# Rodrigo Barraza's Inscriptions: Blip 2 Mass Captioning
Large RAM and VRAM is required to load the larger models. RAM should be at least 24-32GB with 64GB being optimal. VRAM should be at least 16GB or more.

In [None]:
!pip3 install transformers

In [None]:
from PIL import Image
import requests
from transformers import Blip2Processor, Blip2ForConditionalGeneration, AutoTokenizer, Blip2Model
import torch
import sys
import validators

import os
import re
from pathlib import Path
from collections import OrderedDict
from IPython.display import clear_output
from PIL import Image


# from lavis.models import load_model_and_preprocess

In [None]:
device = "cuda" if torch.cuda.is_available() else "cpu"

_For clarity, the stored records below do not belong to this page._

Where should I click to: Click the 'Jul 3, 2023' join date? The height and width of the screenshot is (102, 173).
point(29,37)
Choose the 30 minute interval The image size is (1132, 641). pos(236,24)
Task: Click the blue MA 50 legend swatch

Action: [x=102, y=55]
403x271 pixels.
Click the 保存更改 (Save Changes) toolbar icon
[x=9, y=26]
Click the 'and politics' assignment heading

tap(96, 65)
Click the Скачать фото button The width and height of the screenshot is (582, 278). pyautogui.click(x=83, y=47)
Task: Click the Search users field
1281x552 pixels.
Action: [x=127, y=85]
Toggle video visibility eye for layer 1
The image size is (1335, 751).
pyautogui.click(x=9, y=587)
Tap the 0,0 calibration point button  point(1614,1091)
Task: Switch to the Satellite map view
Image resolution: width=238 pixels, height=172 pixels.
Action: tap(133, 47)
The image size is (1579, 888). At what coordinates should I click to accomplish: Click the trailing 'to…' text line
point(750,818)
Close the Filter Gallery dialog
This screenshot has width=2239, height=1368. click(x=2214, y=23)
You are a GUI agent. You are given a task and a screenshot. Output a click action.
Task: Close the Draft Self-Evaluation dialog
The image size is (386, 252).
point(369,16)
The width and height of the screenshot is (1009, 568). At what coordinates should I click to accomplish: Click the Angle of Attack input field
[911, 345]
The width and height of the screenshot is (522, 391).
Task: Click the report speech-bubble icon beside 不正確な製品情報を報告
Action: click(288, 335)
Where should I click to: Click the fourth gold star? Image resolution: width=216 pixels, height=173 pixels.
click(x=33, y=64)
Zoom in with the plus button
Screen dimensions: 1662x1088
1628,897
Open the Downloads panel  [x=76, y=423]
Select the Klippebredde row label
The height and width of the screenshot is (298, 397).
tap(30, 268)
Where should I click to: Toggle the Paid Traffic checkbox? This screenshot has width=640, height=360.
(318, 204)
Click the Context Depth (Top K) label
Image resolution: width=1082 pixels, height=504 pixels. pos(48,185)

# Salesforce/blip2-opt-2.7b
# Salesforce/blip2-opt-2.7b-coco
# Salesforce/blip2-opt-6.7b
# Salesforce/blip2-opt-6.7b-coco
# Salesforce/blip2-flan-t5-xl
# Salesforce/blip2-flan-t5-xl-coco
# /Salesforce/blip2-flan-t5-xxl

tokenizer = AutoTokenizer.from_pretrained(
    "Salesforce/blip2-opt-6.7b-coco")
    # add_prefix_space=True) # Required to use bad_words_ids
processor = Blip2Processor.from_pretrained(
    "Salesforce/blip2-opt-6.7b-coco")
model = Blip2ForConditionalGeneration.from_pretrained(
    "Salesforce/blip2-opt-6.7b-coco",
    device_map='auto',
    # load_in_8bit=True)
    torch_dtype=torch.float16)

In [None]:
###############################################################################
# Start of Options
# imagesDirectory = "/mnt/d/dataset-1080"
# useFolderNamesAsTokens = True  # Append the folder names to the beginning of the caption
# overwriteExistingCaptions = False  # Overwrite existing captions
# tokensStartOrEnd = 'start'  # end or start
# useNucleusSampling = False
# appendStyles = True
# showImages = False
imagesDirectory = "/mnt/d/fixes"
useFolderNamesAsTokens = True  # Append the folder names to the beginning of the caption
overwriteExistingCaptions = True  # Overwrite existing captions
tokensStartOrEnd = 'start'  # end or start
appendStyles = True
showImages = False

# PREPROCESSOR SETTINGS
skipSpecialTokens = True

# MODEL GENERATION SETTINGS
useNucleusSampling = False
numberOfBeams = 3  # The number of beams to use for beam search
lengthPenalty = 1
minTokenLength = 5  # The amount of minimum tokens to generate
maxTokenLength = 72  # The maximum amount of tokens to generate
repetitionPenalty = 1
topP = 0.9
temperature = 1.0

# TOKENIZER SETTINGS
enableForceWords = False
forceWordsList = ["water"]
removeBadWords = False
badWordsList = ["teddy bear"]
padding = True
add_special_tokens = False


# prompt = "Describe the style in 1 word. Answer:"
prompt = None
# End of Options
###############################################################################

forceWordsIds = None
badWordsIds = None
# Count the total number of images in the directory and subdirectories
totalImages = 0
for dirpath, dirnames, filenames in os.walk(imagesDirectory):
    totalImages += sum([filename.lower().endswith((".jpg", ".png", ".jpeg", ".webp", "gif")) for filename in filenames])
processedImages = 0

def generateCaption(rawImage):
    global forceWordsIds
    generatedCaption = ''
    if enableForceWords:
        forceWords = tokenizer(
            forceWordsList,
            padding=padding,
            add_special_tokens=add_special_tokens,
            return_tensors="pt").to(device).input_ids
        forceWordsIds = forceWords.tolist()  # Convert the tensor to a list of lists

    if removeBadWords:
        badWords = tokenizer(
            badWordsList,
            padding=padding,
            add_special_tokens=add_special_tokens,
            return_tensors="pt").to(device).input_ids
        badWordsIds = badWords.tolist()  # Convert the tensor to a list of lists

    inputs = processor(images=rawImage, return_tensors="pt").to(device, torch.float16)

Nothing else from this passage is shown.